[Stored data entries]
--- START ---

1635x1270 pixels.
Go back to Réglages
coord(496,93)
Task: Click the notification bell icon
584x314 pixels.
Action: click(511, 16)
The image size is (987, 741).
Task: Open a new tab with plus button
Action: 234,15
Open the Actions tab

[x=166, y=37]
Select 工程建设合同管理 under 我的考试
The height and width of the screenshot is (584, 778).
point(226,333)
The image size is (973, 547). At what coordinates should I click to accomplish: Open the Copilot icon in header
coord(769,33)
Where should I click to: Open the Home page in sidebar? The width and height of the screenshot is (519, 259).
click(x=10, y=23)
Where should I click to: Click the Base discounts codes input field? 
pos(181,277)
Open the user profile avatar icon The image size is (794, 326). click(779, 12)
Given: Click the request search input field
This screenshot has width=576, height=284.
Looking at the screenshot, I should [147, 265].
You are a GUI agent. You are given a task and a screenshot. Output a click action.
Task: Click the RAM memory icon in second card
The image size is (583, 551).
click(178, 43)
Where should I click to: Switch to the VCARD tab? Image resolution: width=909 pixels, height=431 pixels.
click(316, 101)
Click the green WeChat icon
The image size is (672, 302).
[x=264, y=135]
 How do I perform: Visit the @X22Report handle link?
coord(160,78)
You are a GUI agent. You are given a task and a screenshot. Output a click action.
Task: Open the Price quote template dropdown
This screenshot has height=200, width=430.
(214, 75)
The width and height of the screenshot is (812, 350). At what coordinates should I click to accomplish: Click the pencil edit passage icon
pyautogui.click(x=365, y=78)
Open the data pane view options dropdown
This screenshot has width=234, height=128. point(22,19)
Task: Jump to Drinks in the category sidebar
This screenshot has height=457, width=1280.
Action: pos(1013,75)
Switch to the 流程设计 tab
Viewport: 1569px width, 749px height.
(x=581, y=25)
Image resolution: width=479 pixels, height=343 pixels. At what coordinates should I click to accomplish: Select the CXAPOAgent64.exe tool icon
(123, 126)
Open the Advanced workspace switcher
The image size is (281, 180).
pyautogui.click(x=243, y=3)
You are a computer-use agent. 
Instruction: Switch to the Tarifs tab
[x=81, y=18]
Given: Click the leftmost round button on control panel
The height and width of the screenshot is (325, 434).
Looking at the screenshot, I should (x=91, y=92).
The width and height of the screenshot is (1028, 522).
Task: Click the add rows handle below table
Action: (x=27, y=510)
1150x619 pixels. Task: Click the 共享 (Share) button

--- END ---

▶ _TASK DETAILS_:
Return word for word the lines above from the line with "Open the data pane view options dropdown" to the line with "Switch to the 流程设计 tab", including both and leaving out all others.

▶ _REPLY_:
Open the data pane view options dropdown
This screenshot has width=234, height=128. point(22,19)
Task: Jump to Drinks in the category sidebar
This screenshot has height=457, width=1280.
Action: pos(1013,75)
Switch to the 流程设计 tab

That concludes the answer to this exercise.